At MAKE we have covered a type of paper brick before, but it was used simply as a fire starter. Professors Rahul Ralegaonkar and Sachin Mandavgane of the Visvesvaraya National Institute of Technology in India (VNIT) have come up with a process to make paper bricks designed for creation instead of destruction.
It started when they visited a paper recycling plant in 2009. They learned that 15% of the material that went through the plant was piled up into an unsightly sludge and sent to a landfill. For those not familiar, this is a prime example of one of the perils in recycling as opposed to upcycling. Recycling results in materials being turned into products of a lower quality than their predecessors, while upcycling preserves the quality of the product through many generations. For more about this subject, I recommend the book Cradle to Cradle.
Raleganokar and Mandavgane decided to take some of that sludge back to their lab and play around with it along with students over the summer. What resulted was a brick made of 90% recycled paper mill waste (RPMW) and 10% cement. The slurry is mechanically mixed, pressed into molds, and left in the sun to dry.

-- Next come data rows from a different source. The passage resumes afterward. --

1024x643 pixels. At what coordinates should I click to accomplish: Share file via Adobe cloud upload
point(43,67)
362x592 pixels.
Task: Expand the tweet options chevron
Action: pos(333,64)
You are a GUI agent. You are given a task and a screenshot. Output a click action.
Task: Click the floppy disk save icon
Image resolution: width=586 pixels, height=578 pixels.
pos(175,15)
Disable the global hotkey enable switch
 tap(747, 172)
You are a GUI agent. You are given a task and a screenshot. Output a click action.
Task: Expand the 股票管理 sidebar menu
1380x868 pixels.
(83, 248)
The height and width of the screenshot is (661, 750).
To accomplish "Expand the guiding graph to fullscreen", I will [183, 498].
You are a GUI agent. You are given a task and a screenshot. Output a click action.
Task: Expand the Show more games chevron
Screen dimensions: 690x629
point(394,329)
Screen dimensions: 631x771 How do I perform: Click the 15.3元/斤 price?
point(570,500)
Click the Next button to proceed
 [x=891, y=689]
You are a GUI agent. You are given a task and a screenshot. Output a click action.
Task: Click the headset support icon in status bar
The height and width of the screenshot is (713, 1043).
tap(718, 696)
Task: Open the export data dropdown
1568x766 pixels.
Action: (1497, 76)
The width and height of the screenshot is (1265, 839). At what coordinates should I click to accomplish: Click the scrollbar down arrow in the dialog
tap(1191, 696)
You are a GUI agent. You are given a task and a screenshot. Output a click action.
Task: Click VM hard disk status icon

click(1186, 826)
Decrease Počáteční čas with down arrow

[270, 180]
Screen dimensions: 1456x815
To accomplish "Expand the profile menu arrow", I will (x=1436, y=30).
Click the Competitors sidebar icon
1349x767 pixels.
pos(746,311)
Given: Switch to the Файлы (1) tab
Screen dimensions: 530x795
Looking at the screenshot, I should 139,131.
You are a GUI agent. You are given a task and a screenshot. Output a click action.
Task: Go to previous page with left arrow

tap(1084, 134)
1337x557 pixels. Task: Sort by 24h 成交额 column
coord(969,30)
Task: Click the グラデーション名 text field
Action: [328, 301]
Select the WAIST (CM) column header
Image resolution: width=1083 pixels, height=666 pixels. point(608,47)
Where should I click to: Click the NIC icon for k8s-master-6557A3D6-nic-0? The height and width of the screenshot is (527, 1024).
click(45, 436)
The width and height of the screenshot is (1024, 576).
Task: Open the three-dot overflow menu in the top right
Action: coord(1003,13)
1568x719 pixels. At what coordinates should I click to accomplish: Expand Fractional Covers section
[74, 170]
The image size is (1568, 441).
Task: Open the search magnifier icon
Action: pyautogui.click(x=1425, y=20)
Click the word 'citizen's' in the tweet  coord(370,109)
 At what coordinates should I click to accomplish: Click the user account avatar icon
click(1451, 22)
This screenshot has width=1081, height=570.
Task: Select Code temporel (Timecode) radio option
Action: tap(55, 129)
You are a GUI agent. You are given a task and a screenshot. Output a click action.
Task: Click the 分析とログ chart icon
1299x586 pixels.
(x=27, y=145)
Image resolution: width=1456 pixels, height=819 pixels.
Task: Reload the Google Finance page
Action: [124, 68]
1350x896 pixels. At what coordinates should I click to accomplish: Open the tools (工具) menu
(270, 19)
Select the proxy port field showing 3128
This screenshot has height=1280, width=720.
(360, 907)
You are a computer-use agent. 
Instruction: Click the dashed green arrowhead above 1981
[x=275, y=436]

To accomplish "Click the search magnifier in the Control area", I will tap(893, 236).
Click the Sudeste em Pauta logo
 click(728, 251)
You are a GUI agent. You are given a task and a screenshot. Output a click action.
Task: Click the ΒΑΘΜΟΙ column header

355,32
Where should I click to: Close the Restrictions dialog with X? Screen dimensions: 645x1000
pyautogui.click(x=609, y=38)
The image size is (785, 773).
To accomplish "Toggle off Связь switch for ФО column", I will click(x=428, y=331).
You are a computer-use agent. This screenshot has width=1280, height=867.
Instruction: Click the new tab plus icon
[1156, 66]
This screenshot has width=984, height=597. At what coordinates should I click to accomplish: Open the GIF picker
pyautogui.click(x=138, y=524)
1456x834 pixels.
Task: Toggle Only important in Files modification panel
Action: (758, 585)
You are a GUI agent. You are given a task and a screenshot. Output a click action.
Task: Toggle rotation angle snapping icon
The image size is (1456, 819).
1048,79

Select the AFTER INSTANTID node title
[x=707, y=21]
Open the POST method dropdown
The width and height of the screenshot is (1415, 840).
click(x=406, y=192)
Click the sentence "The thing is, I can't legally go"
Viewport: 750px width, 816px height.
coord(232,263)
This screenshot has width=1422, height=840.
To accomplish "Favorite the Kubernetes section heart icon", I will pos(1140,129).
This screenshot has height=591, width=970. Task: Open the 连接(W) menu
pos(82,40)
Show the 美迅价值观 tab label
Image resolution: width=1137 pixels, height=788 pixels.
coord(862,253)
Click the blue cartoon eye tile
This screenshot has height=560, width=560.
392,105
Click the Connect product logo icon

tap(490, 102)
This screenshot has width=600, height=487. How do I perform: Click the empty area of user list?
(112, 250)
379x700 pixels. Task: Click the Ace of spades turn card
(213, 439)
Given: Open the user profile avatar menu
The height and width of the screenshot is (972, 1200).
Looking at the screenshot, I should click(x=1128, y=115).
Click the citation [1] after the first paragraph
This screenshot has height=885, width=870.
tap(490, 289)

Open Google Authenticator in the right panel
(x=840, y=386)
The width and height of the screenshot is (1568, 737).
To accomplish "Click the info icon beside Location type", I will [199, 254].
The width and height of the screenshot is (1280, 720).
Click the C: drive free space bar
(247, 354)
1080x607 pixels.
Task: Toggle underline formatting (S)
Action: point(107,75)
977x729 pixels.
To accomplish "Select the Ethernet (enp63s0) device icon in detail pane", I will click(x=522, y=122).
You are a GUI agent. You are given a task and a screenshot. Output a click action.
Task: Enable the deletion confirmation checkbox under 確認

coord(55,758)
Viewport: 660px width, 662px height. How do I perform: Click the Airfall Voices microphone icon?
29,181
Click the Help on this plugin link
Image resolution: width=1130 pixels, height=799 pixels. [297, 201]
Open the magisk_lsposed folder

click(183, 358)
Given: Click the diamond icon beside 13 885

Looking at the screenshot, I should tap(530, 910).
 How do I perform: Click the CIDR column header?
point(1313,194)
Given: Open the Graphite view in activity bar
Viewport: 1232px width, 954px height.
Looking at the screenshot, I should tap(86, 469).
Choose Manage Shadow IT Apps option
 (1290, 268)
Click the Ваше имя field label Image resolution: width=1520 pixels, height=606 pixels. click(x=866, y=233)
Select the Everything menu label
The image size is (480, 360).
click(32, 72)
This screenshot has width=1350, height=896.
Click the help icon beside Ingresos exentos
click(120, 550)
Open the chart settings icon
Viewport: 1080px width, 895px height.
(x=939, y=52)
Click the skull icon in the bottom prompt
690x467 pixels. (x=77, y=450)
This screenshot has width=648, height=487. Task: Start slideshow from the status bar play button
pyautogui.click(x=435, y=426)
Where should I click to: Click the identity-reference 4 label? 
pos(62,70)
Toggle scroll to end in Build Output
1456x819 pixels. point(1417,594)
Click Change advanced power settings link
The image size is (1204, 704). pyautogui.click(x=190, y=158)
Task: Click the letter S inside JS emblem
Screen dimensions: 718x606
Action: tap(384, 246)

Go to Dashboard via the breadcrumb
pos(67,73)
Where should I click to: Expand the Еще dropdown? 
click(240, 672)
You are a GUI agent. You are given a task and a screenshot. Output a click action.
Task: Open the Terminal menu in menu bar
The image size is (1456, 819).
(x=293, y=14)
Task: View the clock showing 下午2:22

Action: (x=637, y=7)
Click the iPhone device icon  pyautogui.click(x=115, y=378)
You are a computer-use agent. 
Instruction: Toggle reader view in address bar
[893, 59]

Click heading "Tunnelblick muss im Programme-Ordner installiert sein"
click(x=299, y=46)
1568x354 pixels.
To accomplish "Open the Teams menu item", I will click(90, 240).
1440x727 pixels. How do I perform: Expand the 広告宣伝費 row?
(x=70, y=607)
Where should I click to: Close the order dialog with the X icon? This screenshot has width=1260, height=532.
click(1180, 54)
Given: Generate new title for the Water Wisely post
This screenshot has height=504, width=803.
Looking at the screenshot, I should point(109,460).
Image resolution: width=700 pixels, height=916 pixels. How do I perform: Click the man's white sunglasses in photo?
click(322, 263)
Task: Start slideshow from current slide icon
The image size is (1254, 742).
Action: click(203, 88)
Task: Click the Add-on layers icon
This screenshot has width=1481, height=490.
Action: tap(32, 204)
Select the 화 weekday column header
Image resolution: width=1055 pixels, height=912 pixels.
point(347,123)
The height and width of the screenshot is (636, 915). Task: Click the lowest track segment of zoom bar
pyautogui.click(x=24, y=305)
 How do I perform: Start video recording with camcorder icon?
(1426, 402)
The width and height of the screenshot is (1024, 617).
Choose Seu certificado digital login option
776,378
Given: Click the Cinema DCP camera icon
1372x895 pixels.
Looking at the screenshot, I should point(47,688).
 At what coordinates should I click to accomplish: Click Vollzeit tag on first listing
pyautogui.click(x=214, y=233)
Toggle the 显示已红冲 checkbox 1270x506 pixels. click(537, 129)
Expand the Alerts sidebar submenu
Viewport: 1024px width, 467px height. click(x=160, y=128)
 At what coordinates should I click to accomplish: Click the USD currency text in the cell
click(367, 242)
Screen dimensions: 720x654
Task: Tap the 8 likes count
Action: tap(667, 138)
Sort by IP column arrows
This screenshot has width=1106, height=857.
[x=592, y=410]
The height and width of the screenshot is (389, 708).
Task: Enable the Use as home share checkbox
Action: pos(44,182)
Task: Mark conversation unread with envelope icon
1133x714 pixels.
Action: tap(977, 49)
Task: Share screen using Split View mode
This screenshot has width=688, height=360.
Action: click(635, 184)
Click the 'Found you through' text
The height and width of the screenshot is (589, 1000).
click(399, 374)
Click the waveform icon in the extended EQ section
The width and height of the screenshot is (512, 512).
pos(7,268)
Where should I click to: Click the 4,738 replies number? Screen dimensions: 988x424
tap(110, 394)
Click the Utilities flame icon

The bricks have seen practical use so far in false ceilings and partition walls. They are also experimenting with a waterproofing coat for use in exterior walls. The materials used in their process are not just limited to RPMW. They have also successfully used cigarette butts, fly ash, textile effluent treatment plant (ETP) sludge, polystyrene foam, plastic fiber, straw, polystyrene fabric, cotton waste, dried sludge collected from an industrial wastewater treatment plant, rice husk ash, and granulated blast furnace slag. The bricks are half the cost of conventional ones, much lighter, and could be a boon to the Indian construction economy, which currently has a 30% deficit in brick supply.